Your task is to copy the lines of the data below from the line holding "Where should I click to: Open the External" through the line holding "Image resolution: width=586", inclusive, exactly and with nothing added.

#### [THE DATA]

┄┄┄┄┄┄┄┄┄┄

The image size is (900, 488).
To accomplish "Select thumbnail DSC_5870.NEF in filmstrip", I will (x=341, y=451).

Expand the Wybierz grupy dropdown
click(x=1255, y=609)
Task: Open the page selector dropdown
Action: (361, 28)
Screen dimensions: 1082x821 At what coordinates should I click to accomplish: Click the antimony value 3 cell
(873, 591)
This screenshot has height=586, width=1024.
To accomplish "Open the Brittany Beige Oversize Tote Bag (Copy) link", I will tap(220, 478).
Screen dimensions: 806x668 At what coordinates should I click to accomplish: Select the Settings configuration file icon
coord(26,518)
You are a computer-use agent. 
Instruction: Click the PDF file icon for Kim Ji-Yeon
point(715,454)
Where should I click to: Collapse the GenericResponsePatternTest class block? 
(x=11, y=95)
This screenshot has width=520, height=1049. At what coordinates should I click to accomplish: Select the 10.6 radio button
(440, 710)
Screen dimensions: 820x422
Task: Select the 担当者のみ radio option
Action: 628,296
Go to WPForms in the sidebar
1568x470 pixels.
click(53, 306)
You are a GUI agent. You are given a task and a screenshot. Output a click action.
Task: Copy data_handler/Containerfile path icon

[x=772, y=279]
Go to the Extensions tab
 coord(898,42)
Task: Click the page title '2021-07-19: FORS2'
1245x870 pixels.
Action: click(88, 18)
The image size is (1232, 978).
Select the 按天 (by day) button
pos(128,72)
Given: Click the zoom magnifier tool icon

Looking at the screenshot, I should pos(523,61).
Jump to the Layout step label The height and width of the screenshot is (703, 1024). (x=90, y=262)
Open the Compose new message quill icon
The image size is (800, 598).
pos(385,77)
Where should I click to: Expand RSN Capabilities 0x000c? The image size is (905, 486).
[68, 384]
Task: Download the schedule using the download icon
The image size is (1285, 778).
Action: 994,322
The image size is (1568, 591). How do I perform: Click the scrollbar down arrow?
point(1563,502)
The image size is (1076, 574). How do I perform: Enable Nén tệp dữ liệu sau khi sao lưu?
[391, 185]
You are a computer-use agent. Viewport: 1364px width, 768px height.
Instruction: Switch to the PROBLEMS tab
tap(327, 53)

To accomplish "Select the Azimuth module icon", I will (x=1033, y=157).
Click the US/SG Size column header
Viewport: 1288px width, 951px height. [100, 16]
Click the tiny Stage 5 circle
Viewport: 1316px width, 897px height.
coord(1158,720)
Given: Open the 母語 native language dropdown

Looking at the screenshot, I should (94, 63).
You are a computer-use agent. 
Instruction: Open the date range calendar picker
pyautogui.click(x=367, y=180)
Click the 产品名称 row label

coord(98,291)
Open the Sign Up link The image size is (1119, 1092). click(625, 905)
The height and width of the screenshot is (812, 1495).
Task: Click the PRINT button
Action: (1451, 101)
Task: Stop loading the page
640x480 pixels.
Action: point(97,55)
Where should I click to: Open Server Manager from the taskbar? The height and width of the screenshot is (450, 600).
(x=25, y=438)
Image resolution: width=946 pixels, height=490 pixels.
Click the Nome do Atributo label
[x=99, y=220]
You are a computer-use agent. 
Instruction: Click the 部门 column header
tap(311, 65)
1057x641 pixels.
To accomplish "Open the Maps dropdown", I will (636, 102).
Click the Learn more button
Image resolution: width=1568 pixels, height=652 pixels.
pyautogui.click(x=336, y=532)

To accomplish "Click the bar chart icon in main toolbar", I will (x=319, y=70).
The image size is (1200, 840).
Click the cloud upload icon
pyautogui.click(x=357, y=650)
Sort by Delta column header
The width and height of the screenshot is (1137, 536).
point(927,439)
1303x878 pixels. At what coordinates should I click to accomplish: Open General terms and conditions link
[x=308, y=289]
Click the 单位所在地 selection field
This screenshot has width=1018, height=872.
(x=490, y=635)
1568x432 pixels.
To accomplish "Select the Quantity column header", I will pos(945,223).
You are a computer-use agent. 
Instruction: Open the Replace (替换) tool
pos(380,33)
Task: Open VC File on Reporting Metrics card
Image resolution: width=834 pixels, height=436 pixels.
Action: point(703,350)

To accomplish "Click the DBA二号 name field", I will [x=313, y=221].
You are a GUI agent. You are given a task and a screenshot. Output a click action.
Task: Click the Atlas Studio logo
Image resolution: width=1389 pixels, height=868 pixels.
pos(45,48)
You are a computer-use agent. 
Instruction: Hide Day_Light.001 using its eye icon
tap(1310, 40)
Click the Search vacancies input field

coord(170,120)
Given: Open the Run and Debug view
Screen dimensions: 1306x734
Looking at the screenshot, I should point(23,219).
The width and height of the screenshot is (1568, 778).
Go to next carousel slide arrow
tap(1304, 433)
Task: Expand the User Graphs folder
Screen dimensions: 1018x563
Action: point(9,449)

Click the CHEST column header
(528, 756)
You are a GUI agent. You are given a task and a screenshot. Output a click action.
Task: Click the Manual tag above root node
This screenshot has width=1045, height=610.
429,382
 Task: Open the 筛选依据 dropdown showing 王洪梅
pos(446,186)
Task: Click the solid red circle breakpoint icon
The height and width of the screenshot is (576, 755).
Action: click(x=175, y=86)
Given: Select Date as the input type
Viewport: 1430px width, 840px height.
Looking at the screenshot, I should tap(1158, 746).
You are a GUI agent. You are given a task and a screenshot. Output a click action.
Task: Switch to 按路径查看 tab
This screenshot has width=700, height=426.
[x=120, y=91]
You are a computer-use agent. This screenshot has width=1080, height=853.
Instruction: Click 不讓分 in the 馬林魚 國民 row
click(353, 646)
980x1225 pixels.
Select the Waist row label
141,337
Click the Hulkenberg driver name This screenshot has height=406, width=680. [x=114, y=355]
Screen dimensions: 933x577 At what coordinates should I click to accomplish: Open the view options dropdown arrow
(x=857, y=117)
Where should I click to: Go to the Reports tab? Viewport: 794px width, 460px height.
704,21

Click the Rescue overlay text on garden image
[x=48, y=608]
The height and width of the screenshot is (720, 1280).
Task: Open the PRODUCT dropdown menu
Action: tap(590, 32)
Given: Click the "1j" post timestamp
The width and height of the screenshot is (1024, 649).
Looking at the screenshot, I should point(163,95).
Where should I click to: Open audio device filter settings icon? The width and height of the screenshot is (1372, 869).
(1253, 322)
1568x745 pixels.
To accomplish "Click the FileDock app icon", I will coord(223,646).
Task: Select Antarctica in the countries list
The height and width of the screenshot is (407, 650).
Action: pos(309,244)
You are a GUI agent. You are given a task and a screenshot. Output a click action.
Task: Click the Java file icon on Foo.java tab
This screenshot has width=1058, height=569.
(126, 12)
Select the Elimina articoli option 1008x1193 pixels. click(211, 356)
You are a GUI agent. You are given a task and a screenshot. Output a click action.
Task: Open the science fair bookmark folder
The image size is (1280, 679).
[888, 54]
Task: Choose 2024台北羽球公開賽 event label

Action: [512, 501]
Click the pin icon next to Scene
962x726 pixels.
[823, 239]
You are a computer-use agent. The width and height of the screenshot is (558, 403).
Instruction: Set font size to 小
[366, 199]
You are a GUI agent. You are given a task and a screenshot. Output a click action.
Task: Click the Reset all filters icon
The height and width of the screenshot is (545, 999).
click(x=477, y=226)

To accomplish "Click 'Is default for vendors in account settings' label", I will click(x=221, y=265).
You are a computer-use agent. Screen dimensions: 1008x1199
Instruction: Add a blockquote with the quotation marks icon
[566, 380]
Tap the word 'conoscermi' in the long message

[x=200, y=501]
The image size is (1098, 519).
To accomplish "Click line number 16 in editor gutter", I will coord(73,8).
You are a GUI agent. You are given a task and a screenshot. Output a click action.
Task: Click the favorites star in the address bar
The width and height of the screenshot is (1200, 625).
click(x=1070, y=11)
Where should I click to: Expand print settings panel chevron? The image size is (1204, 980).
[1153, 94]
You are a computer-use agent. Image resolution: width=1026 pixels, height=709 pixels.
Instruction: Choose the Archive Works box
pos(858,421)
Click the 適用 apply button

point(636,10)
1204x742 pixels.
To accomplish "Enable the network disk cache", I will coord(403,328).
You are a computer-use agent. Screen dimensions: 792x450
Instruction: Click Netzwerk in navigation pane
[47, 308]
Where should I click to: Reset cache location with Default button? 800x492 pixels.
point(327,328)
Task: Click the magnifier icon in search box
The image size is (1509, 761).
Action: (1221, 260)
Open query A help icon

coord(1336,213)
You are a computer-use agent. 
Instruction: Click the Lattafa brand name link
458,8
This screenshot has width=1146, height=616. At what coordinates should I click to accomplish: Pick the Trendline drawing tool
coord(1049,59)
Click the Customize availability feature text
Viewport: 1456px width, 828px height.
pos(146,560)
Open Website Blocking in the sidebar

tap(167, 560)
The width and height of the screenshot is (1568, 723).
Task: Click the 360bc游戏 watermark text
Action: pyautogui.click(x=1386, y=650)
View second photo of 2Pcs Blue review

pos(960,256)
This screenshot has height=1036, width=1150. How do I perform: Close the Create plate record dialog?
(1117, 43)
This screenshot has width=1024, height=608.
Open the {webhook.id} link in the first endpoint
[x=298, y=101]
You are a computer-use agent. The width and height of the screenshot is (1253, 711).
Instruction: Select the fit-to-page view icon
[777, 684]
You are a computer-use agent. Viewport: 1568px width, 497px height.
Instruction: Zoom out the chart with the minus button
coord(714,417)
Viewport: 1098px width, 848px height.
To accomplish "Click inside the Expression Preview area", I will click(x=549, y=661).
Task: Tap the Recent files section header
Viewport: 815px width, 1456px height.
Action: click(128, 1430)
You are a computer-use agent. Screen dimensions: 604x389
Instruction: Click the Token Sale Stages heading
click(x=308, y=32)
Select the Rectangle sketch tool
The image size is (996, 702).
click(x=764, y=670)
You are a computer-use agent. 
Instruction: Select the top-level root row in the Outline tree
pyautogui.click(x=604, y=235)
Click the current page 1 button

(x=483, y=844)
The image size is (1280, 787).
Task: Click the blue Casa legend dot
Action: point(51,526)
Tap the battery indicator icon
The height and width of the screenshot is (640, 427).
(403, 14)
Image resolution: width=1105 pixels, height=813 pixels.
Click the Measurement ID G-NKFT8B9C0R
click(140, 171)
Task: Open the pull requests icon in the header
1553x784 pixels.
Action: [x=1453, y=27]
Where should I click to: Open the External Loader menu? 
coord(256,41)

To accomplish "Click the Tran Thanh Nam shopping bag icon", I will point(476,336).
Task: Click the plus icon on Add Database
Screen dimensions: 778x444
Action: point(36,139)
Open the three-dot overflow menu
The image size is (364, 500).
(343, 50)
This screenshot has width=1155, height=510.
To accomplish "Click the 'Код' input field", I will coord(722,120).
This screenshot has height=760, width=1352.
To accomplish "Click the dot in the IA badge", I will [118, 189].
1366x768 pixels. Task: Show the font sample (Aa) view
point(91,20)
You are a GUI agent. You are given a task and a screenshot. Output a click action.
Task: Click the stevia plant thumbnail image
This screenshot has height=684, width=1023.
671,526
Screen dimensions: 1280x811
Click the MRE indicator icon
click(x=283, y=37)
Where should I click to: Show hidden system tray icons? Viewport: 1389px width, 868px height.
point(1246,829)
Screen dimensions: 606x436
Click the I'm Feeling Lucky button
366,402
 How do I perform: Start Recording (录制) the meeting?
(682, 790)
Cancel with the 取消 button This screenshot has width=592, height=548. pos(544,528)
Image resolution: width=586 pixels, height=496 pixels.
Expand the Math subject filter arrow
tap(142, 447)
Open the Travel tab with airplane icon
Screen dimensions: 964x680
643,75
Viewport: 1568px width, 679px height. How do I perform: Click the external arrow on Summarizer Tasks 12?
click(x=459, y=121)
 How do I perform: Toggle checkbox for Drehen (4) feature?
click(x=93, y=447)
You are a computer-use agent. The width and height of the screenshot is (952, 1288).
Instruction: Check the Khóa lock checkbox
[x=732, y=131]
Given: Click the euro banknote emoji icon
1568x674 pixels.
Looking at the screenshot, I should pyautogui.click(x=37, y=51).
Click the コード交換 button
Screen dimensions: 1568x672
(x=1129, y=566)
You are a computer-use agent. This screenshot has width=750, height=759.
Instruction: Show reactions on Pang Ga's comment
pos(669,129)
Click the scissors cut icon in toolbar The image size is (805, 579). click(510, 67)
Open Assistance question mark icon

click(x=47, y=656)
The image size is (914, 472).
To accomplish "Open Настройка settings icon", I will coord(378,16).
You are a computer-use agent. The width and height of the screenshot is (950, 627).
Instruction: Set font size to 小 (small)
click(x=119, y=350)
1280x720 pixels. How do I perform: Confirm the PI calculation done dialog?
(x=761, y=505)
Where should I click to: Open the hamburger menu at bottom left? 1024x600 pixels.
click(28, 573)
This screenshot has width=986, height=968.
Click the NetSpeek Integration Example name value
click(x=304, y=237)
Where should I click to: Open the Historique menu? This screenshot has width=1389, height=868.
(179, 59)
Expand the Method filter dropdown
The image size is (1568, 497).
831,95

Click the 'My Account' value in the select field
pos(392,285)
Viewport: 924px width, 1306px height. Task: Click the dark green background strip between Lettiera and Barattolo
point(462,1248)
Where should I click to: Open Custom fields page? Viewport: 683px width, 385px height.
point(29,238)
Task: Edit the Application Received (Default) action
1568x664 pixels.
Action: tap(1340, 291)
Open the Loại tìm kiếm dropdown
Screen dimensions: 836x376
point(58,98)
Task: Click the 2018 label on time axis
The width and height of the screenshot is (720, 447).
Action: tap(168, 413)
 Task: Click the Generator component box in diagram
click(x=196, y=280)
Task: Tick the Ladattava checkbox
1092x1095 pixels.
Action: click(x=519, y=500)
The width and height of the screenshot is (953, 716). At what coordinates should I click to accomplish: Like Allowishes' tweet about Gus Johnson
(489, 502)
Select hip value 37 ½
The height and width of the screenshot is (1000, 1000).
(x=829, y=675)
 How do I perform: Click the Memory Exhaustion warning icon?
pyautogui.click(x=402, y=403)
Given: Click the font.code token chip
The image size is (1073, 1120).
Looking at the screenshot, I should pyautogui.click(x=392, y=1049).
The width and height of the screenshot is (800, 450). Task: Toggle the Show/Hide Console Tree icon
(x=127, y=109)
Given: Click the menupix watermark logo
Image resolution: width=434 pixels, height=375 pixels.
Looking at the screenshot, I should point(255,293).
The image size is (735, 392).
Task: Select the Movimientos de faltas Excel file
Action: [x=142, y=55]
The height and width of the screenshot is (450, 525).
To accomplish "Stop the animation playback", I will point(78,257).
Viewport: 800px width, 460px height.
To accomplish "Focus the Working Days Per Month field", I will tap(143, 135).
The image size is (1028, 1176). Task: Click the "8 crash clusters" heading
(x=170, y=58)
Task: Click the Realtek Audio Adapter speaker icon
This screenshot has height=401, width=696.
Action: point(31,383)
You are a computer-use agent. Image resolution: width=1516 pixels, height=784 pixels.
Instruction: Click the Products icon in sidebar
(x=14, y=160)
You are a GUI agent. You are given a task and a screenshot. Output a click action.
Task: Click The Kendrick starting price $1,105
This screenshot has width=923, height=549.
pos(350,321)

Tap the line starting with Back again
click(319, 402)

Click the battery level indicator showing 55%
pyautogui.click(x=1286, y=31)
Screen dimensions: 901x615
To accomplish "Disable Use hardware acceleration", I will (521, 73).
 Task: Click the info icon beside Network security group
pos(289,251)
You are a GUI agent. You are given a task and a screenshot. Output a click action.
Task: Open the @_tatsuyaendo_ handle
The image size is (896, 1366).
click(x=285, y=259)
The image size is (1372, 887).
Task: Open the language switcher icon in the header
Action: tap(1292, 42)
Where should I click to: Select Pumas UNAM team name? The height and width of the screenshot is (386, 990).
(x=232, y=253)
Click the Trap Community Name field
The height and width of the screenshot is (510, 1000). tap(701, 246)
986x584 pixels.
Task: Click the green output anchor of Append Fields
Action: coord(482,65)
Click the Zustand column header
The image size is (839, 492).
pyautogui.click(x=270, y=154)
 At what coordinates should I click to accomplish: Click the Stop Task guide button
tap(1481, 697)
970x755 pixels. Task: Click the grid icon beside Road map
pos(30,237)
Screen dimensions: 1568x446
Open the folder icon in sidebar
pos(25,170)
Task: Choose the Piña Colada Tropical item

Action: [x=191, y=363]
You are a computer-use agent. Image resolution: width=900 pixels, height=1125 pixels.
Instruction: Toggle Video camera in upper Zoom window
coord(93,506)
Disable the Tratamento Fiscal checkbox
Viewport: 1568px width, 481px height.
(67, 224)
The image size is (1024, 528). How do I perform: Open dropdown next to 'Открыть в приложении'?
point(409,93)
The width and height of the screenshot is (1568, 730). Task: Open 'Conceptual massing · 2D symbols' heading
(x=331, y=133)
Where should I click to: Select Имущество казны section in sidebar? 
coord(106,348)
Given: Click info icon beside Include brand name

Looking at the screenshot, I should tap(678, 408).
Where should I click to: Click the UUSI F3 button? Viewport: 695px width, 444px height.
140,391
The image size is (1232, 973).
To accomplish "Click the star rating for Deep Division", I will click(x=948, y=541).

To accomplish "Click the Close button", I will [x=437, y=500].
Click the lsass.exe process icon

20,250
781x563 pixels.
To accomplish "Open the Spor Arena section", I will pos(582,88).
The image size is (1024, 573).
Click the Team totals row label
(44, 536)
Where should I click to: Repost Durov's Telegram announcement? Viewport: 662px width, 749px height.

┄┄┄┄┄┄┄┄┄┄

#### [ANSWER TO THIS EXERCISE]
Where should I click to: Open the External Loader menu? 
coord(256,41)

To accomplish "Click the Tran Thanh Nam shopping bag icon", I will point(476,336).
Task: Click the plus icon on Add Database
Screen dimensions: 778x444
Action: point(36,139)
Open the three-dot overflow menu
The image size is (364, 500).
(343, 50)
This screenshot has width=1155, height=510.
To accomplish "Click the 'Код' input field", I will coord(722,120).
This screenshot has height=760, width=1352.
To accomplish "Click the dot in the IA badge", I will [118, 189].
1366x768 pixels. Task: Show the font sample (Aa) view
point(91,20)
You are a GUI agent. You are given a task and a screenshot. Output a click action.
Task: Click the stevia plant thumbnail image
This screenshot has height=684, width=1023.
671,526
Screen dimensions: 1280x811
Click the MRE indicator icon
click(x=283, y=37)
Where should I click to: Show hidden system tray icons? Viewport: 1389px width, 868px height.
point(1246,829)
Screen dimensions: 606x436
Click the I'm Feeling Lucky button
366,402
 How do I perform: Start Recording (录制) the meeting?
(682, 790)
Cancel with the 取消 button This screenshot has width=592, height=548. pos(544,528)
Image resolution: width=586 pixels, height=496 pixels.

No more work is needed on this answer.